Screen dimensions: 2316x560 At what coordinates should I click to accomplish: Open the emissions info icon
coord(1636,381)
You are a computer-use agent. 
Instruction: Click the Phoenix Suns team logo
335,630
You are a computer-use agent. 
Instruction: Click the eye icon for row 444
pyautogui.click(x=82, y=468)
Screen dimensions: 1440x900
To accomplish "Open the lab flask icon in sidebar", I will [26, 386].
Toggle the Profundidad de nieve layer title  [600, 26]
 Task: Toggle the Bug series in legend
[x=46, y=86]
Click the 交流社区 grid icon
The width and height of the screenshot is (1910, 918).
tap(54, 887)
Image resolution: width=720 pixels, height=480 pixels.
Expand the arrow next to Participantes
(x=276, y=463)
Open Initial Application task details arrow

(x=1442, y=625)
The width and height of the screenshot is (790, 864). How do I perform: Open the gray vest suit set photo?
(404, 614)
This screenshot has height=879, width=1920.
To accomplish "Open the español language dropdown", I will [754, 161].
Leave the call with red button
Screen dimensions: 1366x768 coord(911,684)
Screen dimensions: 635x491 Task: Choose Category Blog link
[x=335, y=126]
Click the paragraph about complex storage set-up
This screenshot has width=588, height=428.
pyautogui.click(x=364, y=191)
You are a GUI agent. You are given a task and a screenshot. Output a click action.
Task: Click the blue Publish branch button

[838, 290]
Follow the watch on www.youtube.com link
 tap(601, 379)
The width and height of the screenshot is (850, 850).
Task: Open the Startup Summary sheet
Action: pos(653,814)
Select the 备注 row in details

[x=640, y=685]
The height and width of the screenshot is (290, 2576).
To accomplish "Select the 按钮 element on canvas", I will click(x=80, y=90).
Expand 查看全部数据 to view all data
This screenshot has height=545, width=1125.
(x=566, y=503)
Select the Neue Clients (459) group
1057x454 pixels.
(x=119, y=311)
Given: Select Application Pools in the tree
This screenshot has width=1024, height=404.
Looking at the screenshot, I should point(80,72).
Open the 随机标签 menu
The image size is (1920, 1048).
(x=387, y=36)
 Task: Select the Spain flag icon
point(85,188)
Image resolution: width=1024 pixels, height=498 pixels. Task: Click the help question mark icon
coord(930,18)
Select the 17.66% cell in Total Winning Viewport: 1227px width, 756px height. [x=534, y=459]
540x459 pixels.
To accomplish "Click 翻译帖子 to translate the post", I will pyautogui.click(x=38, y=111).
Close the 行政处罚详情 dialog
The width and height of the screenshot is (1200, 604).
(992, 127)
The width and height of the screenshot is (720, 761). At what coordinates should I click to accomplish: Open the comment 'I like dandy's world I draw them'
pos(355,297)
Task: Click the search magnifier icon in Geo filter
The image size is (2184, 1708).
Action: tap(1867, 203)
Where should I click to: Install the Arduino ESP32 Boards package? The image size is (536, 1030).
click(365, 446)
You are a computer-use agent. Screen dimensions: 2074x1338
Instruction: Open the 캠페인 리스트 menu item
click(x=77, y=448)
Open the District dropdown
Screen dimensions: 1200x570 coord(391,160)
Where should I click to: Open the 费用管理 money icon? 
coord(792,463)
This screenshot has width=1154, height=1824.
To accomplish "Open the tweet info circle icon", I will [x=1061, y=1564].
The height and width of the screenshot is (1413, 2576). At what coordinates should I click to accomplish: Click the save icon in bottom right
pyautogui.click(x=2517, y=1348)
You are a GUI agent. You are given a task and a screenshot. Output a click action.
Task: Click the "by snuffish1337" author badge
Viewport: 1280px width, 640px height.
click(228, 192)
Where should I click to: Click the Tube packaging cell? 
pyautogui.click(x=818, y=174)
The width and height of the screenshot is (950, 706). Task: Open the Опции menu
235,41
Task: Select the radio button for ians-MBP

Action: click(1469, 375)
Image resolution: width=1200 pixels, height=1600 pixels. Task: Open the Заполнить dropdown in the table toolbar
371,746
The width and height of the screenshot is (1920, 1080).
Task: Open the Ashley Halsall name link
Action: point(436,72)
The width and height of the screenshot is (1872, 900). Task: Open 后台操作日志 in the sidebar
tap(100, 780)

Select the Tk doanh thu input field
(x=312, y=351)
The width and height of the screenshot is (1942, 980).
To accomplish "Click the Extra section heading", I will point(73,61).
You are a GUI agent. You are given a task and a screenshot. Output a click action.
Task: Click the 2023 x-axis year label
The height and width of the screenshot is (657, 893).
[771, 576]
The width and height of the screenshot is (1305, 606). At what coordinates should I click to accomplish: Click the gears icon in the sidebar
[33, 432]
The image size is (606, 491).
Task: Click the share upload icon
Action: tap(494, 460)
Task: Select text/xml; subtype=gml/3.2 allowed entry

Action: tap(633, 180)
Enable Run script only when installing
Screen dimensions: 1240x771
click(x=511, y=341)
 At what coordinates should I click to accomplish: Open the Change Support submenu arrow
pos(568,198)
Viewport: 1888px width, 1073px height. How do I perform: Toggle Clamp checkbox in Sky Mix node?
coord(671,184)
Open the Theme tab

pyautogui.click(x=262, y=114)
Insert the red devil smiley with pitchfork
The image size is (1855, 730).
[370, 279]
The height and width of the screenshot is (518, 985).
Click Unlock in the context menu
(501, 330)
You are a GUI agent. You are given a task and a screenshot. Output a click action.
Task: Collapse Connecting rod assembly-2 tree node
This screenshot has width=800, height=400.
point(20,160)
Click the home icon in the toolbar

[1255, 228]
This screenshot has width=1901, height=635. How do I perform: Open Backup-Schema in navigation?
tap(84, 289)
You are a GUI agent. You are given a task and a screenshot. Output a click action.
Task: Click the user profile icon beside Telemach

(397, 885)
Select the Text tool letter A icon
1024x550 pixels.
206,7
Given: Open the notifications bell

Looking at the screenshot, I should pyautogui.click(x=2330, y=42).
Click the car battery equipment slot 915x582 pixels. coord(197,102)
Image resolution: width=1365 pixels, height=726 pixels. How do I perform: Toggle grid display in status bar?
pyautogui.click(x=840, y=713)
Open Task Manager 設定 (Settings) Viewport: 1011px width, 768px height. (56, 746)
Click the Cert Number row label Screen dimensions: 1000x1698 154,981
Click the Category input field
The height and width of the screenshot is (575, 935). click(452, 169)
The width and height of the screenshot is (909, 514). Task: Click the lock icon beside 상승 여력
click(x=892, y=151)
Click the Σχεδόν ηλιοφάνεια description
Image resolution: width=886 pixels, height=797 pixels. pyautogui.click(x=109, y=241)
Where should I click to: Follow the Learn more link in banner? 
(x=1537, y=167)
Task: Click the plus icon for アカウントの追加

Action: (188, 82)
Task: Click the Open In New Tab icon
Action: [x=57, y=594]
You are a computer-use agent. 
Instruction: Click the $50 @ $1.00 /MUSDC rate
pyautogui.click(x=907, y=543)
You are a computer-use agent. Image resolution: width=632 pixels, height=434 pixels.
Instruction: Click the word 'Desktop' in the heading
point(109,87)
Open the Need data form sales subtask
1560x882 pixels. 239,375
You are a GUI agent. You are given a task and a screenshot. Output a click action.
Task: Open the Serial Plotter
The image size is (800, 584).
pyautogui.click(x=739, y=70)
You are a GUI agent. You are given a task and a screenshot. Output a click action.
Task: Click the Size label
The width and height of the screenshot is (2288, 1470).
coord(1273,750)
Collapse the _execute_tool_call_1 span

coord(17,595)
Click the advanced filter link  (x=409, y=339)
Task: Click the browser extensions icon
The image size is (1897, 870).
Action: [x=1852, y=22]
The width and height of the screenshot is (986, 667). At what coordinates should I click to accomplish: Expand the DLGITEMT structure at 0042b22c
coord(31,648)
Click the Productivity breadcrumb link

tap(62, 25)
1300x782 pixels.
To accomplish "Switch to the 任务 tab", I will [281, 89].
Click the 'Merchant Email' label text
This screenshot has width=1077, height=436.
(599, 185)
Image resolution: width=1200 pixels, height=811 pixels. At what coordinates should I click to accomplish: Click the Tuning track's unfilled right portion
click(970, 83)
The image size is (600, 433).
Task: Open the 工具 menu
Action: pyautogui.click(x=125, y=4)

Required action →
Copy out each line of the data where the string "filter" appears.

Response area →
Task: Click the search magnifier icon in Geo filter
Click the advanced filter link  (x=409, y=339)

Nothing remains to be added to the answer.